• [OBJECTIF VISÉ]: Indiquez si chacune des affirmations suivantes concorde avec le texte sur la communauté incel. Répondez par oui ou non et citez à l'identique les mots du texte qui tranchent. 1. Les incels reprochent aux femmes de concentrer leur attention sur une minorité d'hommes. 2. Les incels acceptent le manque comme condition du désir. 3. Pour Lacan, un objet peut combler pleinement la soif de jouissance.

Quand l’"Autre algorithmique" incarne le rival œdipien et que le célibat devient une castration sociale.
La révolte contre le manque
La communauté incel (involuntary celibate) cristallise une colère virulente contre ce qu’elle perçoit comme une « distribution injuste du désir ». Ces hommes, souvent jeunes, dénoncent une économie sexuelle où les femmes, accusées de superficialité, concentreraient leur attention sur une minorité d’hommes « génétiquement supérieurs ». Derrière cette rhétorique se cache une hantise du manque – non pas seulement celui de relations intimes, mais d’un manque structurel, analysable à travers le prisme lacanien. En interrogeant le « manque à jouir » et l’émergence d’un « Autre algorithmique » (Tinder, Instagram), décryptons les ressorts inconscients de cette contre-culture qui transforme la frustration en haine.
Le fantasme de la « distribution injuste » : Lacan et le manque à jouir
Pour Lacan, le désir humain est structuré par un manque constitutif : aucun objet ne comble pleinement notre soif de jouissance, car celle-ci reste toujours différée, insaisissable (« Il n’y a pas de rapport sexuel »). Les incels, cependant, refusent cette condition ontologique. Ils projettent leur manque sur un Autre fantasmatique – une société qui les priverait arbitrairement de l’amour et du sexe. Ce fantasme de « distribution injuste » est une défense contre l’angoisse du manque : en accusant les femmes, les algorithmes ou la génétique, ils évitent de se confronter à leur propre incomplétude, à cette béance qui fonde tout sujet.

• [DONNÉES FOURNIES]:
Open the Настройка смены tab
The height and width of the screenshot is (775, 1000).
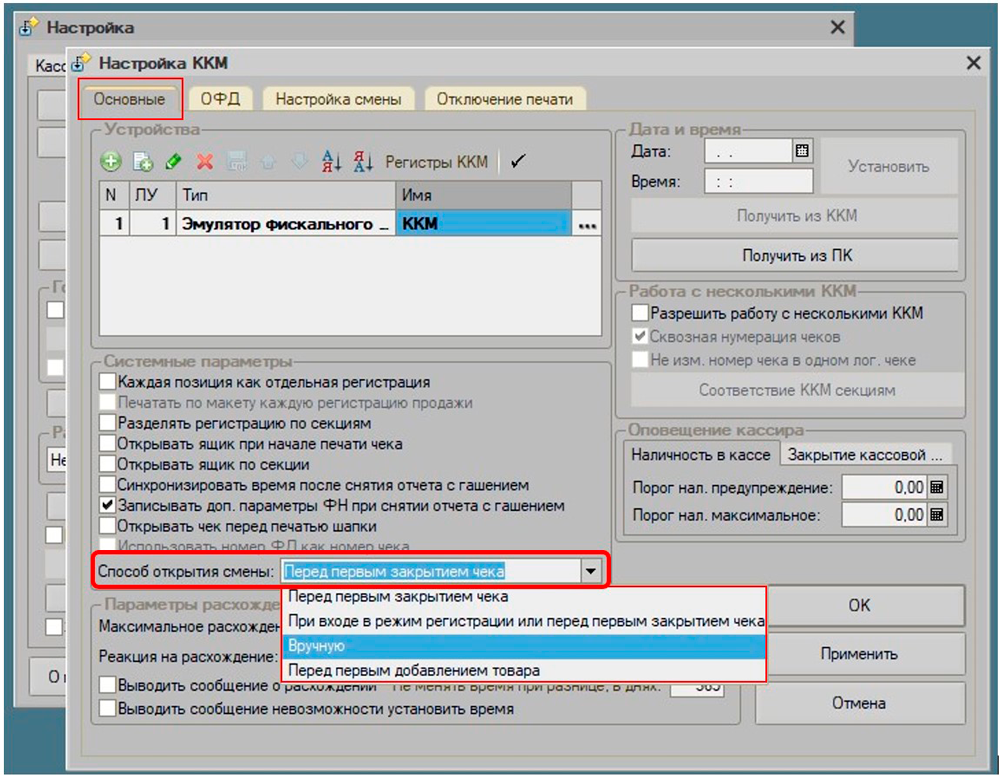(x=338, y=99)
--
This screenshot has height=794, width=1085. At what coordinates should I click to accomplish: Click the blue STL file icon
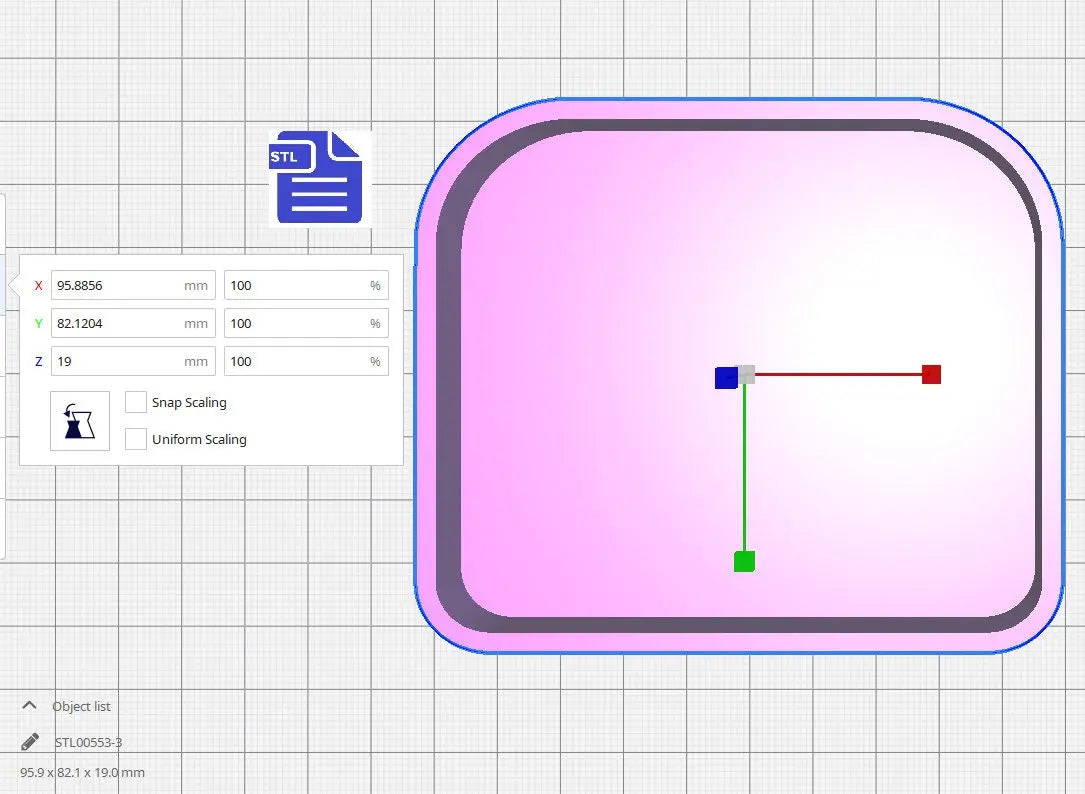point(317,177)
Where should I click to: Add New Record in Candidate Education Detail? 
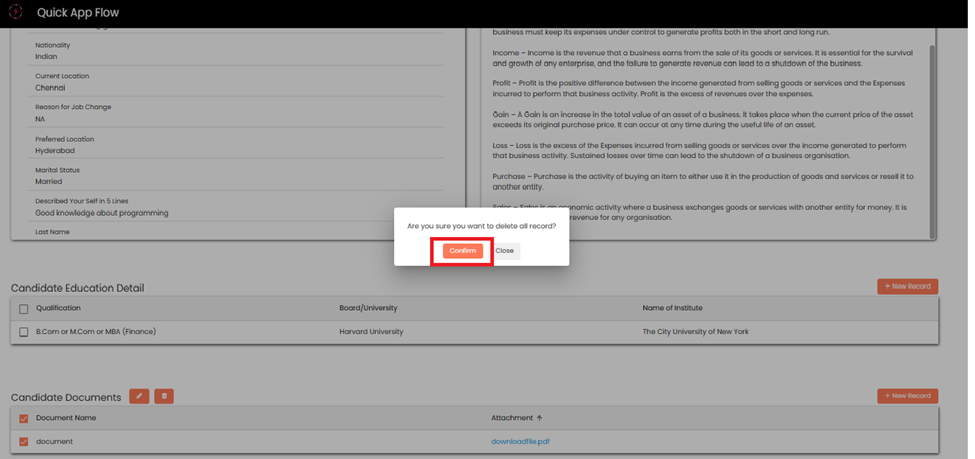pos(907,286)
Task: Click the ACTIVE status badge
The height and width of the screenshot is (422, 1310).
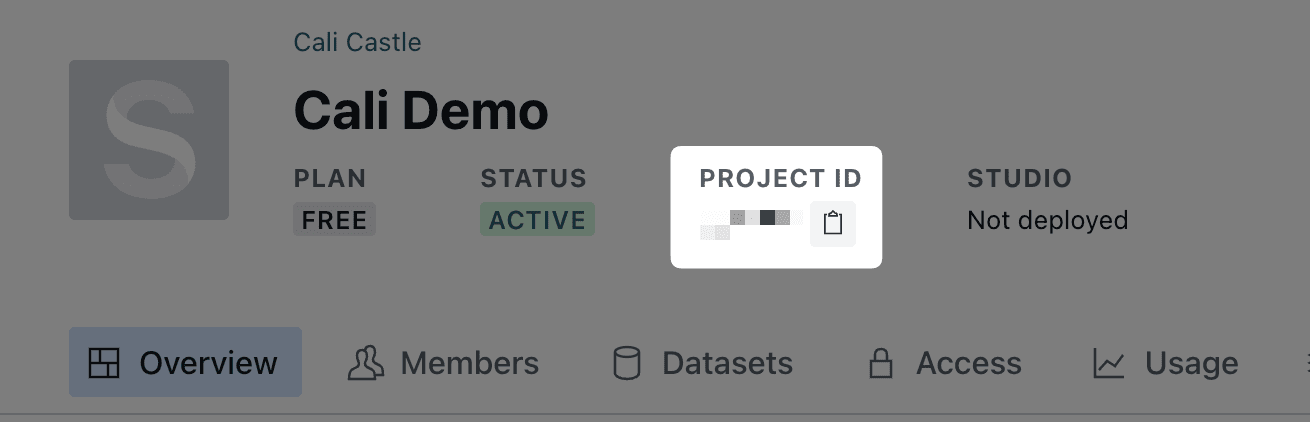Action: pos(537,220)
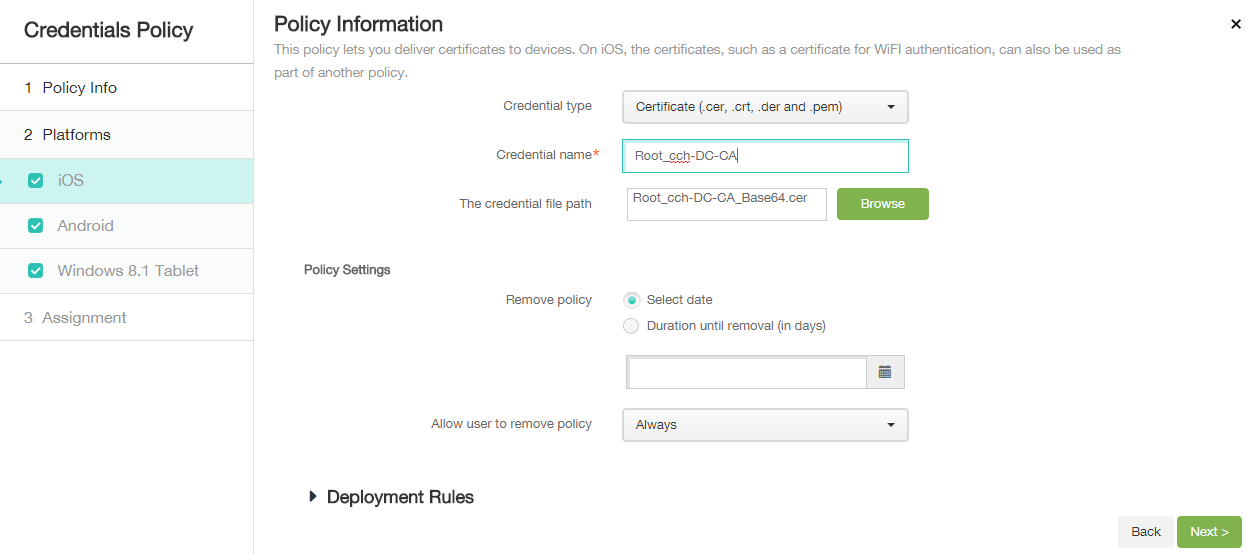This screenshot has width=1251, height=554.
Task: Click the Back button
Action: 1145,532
==
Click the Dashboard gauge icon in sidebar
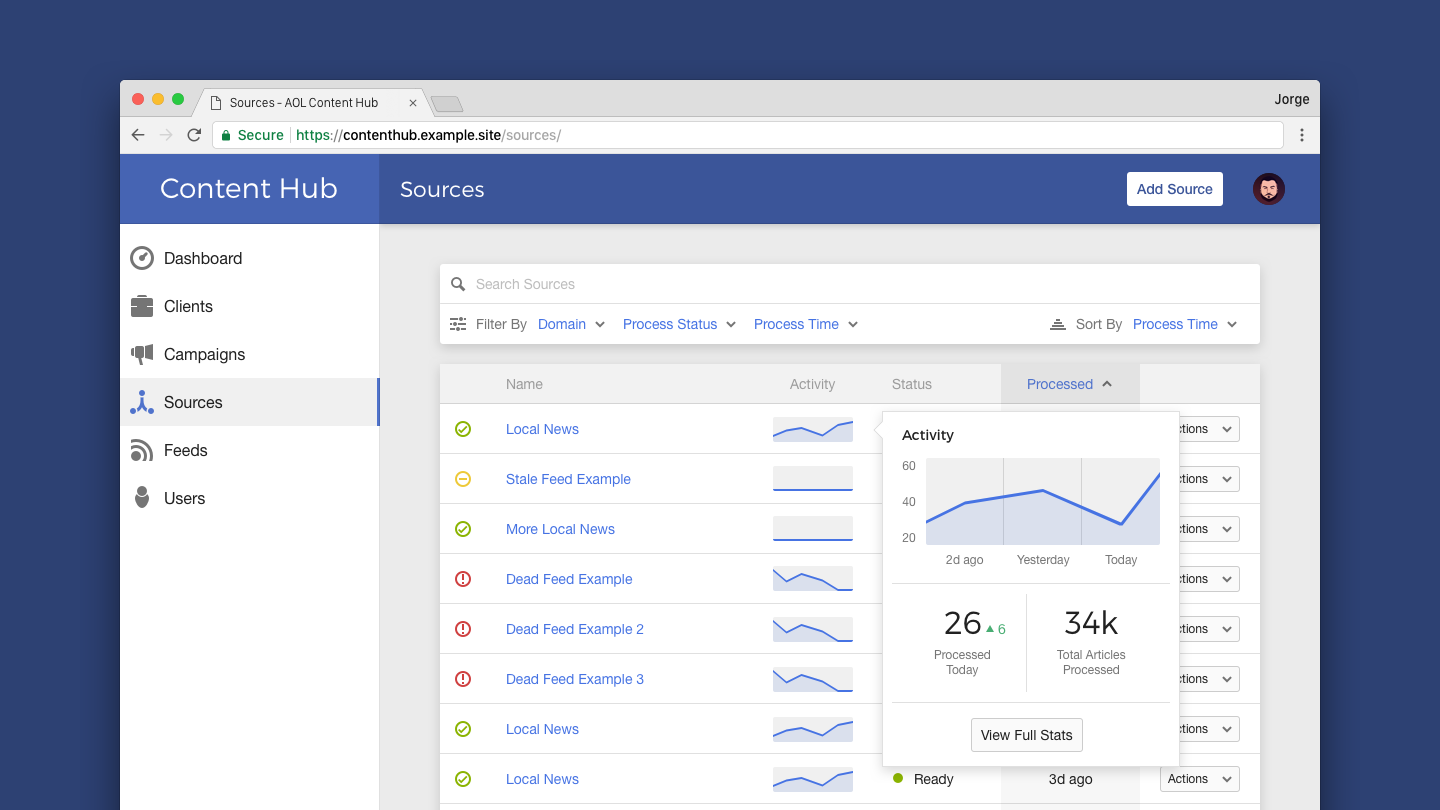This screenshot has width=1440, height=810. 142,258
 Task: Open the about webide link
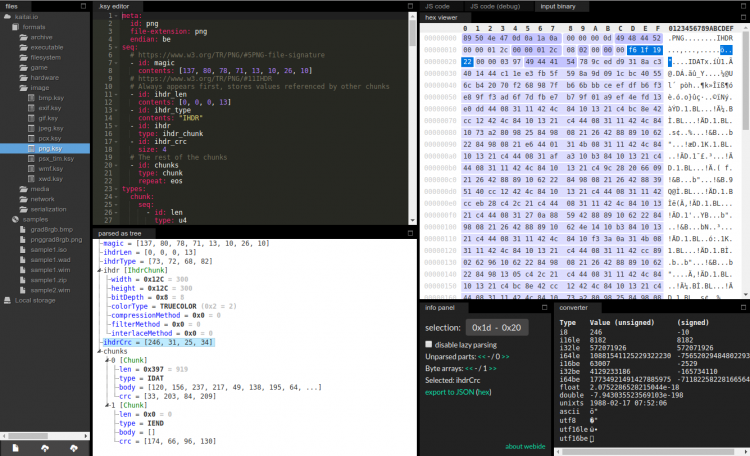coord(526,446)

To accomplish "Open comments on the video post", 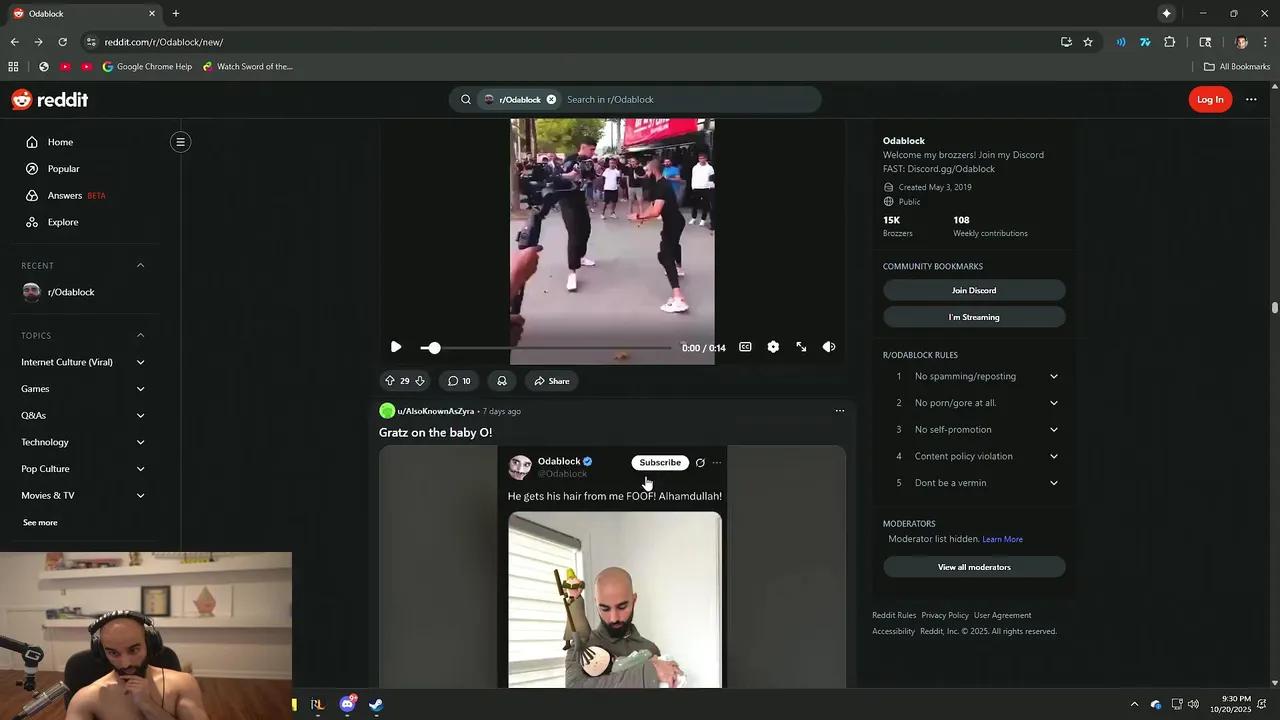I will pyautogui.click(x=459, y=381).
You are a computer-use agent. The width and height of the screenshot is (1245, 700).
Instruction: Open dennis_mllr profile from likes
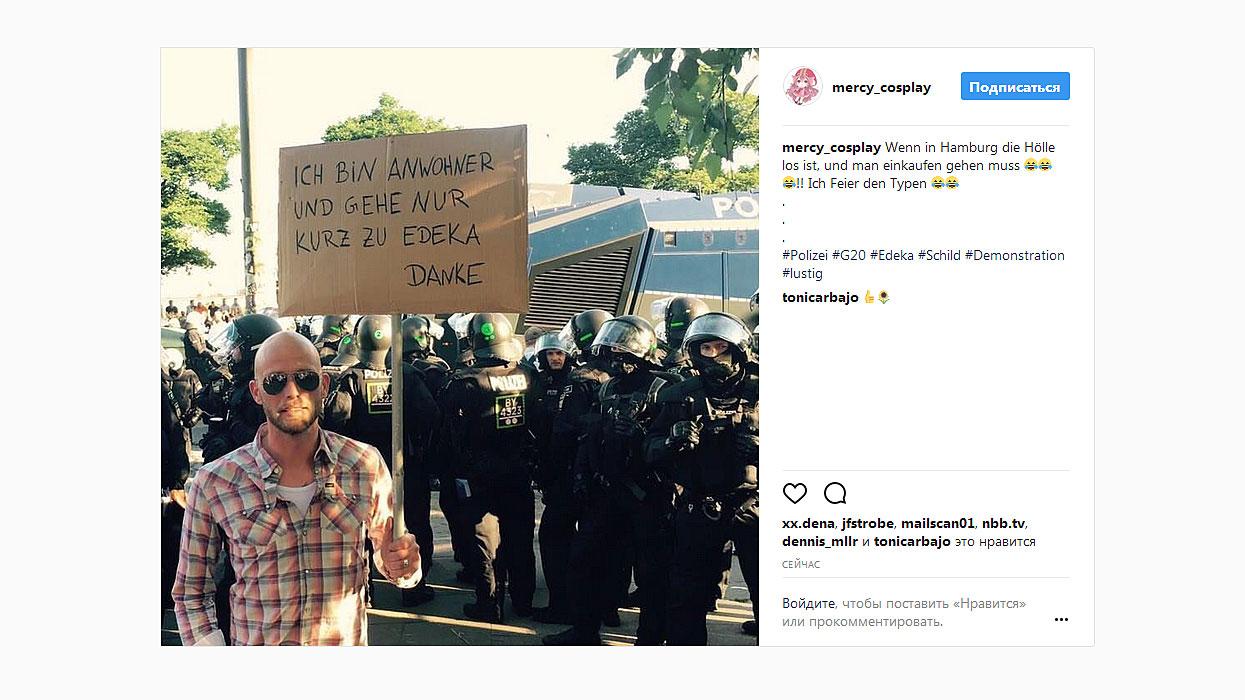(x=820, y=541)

• [RÉPONSE ATTENDUE]:
1. Oui : « concentreraient leur attention sur une minorité d’hommes »
2. Non : « Les incels, cependant, refusent cette condition ontologique. »
3. Non : « aucun objet ne comble pleinement notre soif de jouissance »